It’s the exemplary special program. Kids in it learn French but others, despite taking French daily starting in Grade 4, often learn nothing. If there was no French immersion, parents whose kids now take it would be screaming for better results in regular French classes. Learning another language is a kind of breakthrough skill, fruitful in many ways; we’ve effectively abandoned it except for immersion. In New Brunswick, where bilingualism is like a civic creed, they cancelled French immersion because, according to then education minister Kelly Lamrock, it created a two-tier system and helped drag down the overall scores (not just in French) of the vast majority of kids in public schools.

“Alternative” schools

Many of these began in response to middle-class parents who wanted individualized treatment for their kids in smaller settings. They often have a precious, elite quality. You feel it at their open houses: an implication that if you stick with the main system, you’ll be warehoused with the masses. There have been efforts to create alternatives for poor immigrant kids, but they tended to fail. “This reverses the traditional dynamic of public schools,” said one teacher, “which immigrant and working-class families saw as a road to integration and advancement.”

“Gifted” programs

These involve separate classes for “brighter” kids, based on tests for verbal and spatial skills.

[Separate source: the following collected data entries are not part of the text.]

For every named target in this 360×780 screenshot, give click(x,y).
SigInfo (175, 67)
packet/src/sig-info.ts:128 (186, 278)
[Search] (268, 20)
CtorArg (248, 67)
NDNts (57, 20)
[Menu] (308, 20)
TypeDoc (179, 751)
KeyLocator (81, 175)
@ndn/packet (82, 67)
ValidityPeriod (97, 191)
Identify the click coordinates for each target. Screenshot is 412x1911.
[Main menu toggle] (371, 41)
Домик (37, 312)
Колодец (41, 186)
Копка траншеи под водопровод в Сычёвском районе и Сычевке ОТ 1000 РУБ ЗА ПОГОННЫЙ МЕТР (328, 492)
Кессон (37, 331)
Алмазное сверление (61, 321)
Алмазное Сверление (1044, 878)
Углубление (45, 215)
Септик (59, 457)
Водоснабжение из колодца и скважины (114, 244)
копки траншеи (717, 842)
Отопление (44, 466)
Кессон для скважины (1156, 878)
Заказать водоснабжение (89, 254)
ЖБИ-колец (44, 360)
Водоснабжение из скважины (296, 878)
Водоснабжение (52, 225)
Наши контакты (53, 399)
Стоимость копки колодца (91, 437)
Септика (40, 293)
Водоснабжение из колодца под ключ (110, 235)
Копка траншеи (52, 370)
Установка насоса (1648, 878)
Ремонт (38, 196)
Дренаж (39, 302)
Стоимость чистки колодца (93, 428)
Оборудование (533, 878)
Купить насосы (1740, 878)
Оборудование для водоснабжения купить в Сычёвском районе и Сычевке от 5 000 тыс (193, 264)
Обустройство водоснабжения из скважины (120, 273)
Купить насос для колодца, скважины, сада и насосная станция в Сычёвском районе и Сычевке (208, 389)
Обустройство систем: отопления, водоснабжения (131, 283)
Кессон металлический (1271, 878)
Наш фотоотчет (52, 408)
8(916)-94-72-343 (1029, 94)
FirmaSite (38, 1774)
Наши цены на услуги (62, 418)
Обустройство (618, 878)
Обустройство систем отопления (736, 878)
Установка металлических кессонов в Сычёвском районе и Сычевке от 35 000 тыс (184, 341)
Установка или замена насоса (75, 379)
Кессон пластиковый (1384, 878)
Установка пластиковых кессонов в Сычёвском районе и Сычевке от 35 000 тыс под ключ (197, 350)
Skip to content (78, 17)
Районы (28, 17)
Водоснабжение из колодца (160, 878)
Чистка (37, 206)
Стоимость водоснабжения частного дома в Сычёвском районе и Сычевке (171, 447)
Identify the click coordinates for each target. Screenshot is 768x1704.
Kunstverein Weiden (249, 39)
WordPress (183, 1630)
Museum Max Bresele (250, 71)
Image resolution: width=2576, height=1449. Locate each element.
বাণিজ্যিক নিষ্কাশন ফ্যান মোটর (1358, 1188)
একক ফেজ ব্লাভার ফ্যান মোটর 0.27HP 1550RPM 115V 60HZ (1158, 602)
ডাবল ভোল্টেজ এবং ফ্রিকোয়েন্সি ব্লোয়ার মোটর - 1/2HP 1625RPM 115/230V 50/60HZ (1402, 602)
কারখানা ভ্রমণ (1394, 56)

Middle-class parents often push for their kids to take these tests, so those children may be overrepresented. “Gifted” is an unfortunate term, since all kids are gifted. (That isn’t rhetoric; I’d call it a fact.) Some of these kids also fit the learning disabilities (LD) category. Whenever possible, LD (and developmentally disabled) kids are integrated in regular classrooms and it works well. It may not help kids who are “gifted” and LD to mark them off doubly. Besides, there are many forms of intelligence. They can complement each other. I don’t see the value of isolating some modes from others.

Arts schools

Personally, I dislike the cult of the artist and art, because it separates art from everyday life and “ordinary” people. Of the four arts high schools in Toronto — there are also five elementary arts schools and several programs — the one with the least artsy quality is Rosedale Heights. It doesn’t audition; anyone can go; you get no advantage because your folks could afford lessons. Barrie Sketchley, its veteran principal, didn’t start with an arts agenda. When he went there, it had been a vocational school. The NDP government of the time wanted to try bringing together kids who’d been “streamed” in separate academic or vocational directions. But, Sketchley says, you needed some cachet to attract kids. They settled on arts. He’d always loved the arts, but his real drive was to “create a place for vulnerable kids with an air of acceptance.” He says the level of achievement may not be as high as at audition schools, though many kids are talented and the place buzzes with theatre, dance, etc. In a sense he’s created a separate arts school without much sense of separation. In a system with a deep-rooted feel for culture, the arts would be equally available to all kids in all schools — but it’s a start.

Africentric schools

For decades, African-Canadian parents demanded help for underachieving kids and got nowhere. Almost any effort would be justified as a remedy, and this school has already produced decent results on provincial tests: its 16 Grade 3 students outscored both Toronto and Ontario averages. But Toronto teacher Lisa Guthro, who just moved from a poor to a middle-class school, says, “Ask my new students about Africa and they say, ‘Who lives there?’ They need courses on Africa as much as those kids do.” I know my own kid would love it; he’s fascinated by tales of slavery and freedom. Wouldn’t it be good for African-Canadian kids to see his admiration for their past? Besides, special schools will never serve to raise the level of all the kids in need, and the Africentric school may have removed some of the strongest parental pressure for action. You can make a better case for this alternate school than the others, but the “logic of choice” works to undercut the wider system here too.

Boys’ academies

This means setting up schools for boys only. Toronto board director Chris Spence is their main promoter; they haven’t been implemented yet. He’s written a book promoting them, in which he bases a large part of his claim that boys and girls learn differently on observations of his own kids and their friends (“little girls . . . flirt, they pout, they manipulate. . .”). He cites an experiment when he headed the Hamilton board, but it was only with two classes for one year; the evaluation was limited to a grad student’s interviews with eight kids and a follow-up survey of 62 kids. He acknowledges that “overall, students did not rate the single-gender experience favourably.” But he still maintains “the idea of all-male classes and schools make sense.” He’s relied on a U.S. author, Leonard Sax, a psychologist and family physician, whose views have been disputed by other experts there, largely on whether Sax makes too much of small differences in learning between boys and girls. The critics say the differences among boys are larger than those between boys and girls. Yet, Spence wants to push ahead on this front strongly, not just with boys’ academies but other types. It seems likely his real motive is to do something for ill-served, mostly black “inner-city kids,” for whom “radical measures are in order.” He’d have done better to just say that. Instead, it’s as if he chose to bolster his case with arguments about gender and choice, then sweeten it with other academies — 16 in all, for girls, choirs, athletes, etc. That could open the way to even more “choices” that might ultimately include, say, religious schools or charter-like private schools paid for with public funds. That would drain further funds and talented personnel away from the mainstream schools, where most kids, inevitably, will be found.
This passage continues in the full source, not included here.